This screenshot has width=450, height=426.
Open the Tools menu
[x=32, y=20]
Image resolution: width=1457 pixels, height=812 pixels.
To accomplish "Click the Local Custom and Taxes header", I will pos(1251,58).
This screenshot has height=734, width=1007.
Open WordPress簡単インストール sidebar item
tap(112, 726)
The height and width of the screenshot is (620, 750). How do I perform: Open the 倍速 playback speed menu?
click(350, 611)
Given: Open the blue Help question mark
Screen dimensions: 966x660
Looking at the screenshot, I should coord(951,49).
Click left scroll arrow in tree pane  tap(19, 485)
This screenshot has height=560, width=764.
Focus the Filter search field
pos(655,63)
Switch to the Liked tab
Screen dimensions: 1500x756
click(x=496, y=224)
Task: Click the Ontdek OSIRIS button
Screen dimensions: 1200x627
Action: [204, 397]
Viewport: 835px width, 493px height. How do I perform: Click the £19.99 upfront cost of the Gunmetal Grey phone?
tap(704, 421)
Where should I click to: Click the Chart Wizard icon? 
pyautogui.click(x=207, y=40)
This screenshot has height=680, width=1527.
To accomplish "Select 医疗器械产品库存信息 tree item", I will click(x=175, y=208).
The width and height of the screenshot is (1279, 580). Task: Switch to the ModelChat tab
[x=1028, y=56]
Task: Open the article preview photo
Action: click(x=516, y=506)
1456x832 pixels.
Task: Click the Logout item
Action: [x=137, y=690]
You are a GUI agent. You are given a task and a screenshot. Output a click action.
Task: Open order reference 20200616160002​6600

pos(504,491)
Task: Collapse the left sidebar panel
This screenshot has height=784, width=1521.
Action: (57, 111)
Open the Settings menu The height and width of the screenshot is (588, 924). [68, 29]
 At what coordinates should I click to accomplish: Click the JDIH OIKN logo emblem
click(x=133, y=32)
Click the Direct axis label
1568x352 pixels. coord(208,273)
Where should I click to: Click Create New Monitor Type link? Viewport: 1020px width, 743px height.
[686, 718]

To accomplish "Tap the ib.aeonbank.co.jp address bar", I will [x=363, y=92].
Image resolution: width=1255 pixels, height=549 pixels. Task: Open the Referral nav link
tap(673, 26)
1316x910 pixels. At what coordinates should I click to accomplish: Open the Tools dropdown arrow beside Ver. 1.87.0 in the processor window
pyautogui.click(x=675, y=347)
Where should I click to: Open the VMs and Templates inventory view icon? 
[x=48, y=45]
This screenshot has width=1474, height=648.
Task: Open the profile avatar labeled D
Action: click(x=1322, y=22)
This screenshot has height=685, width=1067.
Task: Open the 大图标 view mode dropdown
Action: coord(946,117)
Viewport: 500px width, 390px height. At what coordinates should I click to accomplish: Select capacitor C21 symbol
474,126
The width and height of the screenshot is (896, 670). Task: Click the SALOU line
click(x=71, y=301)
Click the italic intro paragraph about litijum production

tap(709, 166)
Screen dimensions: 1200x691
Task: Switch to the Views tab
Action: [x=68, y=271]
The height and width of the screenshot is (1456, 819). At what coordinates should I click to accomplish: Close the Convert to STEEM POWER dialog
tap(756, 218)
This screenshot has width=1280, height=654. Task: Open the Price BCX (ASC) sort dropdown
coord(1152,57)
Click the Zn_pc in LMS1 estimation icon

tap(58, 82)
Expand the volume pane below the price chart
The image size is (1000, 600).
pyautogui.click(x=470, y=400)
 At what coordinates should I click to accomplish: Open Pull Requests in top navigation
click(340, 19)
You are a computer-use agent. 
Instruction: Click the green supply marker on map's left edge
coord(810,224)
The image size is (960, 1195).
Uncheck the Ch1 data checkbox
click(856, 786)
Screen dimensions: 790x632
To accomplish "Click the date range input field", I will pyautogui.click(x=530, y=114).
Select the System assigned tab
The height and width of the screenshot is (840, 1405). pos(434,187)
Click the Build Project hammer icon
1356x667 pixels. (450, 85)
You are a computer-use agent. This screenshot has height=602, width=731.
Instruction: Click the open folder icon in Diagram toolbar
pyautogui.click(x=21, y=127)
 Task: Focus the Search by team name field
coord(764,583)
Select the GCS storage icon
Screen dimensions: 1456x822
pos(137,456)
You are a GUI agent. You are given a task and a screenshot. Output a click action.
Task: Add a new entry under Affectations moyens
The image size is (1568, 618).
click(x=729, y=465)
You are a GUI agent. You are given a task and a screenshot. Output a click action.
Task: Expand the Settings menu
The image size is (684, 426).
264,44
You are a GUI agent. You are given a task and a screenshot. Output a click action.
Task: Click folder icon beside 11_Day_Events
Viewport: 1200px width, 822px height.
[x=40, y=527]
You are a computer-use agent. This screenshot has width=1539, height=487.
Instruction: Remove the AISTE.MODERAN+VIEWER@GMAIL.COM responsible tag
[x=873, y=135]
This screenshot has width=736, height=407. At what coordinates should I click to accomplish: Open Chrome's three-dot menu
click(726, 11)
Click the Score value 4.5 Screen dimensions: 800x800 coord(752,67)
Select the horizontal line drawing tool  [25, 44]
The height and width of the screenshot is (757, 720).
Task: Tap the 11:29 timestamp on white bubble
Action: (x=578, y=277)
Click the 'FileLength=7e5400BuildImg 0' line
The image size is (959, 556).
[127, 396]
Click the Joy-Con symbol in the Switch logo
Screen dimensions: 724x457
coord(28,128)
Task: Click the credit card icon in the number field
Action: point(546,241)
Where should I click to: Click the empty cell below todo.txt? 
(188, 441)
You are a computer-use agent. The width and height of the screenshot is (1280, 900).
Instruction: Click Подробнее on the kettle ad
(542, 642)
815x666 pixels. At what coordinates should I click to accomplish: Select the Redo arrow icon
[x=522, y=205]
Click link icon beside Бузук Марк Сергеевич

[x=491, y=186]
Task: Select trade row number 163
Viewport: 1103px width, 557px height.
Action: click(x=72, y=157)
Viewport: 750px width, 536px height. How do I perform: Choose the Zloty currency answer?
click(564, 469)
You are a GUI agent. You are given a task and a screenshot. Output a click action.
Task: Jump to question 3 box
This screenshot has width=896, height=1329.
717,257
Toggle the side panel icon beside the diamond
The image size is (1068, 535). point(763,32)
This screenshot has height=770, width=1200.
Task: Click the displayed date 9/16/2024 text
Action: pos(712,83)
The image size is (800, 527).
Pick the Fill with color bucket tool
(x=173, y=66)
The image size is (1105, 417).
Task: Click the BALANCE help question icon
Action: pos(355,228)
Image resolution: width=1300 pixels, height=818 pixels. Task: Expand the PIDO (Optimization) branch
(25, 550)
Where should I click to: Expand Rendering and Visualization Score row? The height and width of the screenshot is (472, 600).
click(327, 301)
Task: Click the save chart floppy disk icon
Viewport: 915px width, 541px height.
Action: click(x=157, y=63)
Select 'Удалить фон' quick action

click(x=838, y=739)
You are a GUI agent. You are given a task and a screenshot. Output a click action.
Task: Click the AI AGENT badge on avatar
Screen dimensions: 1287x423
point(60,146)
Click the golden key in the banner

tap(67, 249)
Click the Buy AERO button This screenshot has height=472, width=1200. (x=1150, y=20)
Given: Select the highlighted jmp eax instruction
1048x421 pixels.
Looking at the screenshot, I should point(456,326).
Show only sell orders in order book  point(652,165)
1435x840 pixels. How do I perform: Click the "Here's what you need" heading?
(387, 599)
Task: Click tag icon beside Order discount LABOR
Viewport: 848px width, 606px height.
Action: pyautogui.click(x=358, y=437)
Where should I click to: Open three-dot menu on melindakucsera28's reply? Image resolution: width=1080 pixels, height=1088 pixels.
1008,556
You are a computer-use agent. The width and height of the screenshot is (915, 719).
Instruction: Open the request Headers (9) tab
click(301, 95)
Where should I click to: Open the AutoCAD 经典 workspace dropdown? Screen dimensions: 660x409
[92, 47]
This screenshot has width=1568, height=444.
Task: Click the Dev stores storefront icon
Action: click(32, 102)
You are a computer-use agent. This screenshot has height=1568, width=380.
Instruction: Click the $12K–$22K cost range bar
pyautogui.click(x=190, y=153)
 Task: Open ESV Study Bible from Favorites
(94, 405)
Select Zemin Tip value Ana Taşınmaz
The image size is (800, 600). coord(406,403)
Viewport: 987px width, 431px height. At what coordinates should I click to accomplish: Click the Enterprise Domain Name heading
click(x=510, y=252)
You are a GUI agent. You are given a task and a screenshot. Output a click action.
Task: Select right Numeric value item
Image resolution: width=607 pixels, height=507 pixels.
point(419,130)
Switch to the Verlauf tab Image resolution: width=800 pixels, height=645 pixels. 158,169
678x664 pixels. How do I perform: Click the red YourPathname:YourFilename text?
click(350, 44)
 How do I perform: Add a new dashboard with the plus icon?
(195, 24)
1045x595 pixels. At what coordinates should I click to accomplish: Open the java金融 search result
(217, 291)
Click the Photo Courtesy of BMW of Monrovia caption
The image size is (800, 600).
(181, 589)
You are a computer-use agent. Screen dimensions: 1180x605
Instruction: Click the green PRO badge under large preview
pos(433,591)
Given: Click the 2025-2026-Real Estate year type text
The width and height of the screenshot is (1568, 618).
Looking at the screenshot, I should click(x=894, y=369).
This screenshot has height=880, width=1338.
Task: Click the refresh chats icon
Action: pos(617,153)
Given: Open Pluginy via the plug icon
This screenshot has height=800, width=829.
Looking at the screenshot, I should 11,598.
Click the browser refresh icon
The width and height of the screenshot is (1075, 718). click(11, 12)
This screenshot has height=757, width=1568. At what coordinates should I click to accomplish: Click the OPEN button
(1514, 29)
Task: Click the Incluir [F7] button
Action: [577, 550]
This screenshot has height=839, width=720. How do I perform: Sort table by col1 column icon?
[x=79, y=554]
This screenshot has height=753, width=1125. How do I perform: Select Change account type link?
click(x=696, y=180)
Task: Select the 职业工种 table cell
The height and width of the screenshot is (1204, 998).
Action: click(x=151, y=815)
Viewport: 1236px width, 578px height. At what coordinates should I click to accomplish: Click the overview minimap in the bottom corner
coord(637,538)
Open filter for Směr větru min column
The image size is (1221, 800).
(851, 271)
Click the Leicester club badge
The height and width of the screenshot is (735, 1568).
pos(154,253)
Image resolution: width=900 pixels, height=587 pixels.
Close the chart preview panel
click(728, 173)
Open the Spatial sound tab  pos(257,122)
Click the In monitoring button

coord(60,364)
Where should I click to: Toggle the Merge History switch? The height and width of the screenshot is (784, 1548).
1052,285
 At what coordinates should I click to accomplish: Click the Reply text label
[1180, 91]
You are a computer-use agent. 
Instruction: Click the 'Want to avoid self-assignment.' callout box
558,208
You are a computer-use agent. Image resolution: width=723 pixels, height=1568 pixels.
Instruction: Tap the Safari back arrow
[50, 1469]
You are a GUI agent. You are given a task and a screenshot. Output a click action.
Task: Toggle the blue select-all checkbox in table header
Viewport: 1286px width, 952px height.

--------------------

■ **Assigned task**
Go through the entries and copy each line holding the string "Settings".

■ **Solution**
Open the Settings menu The height and width of the screenshot is (588, 924). [68, 29]
Task: Expand the Settings menu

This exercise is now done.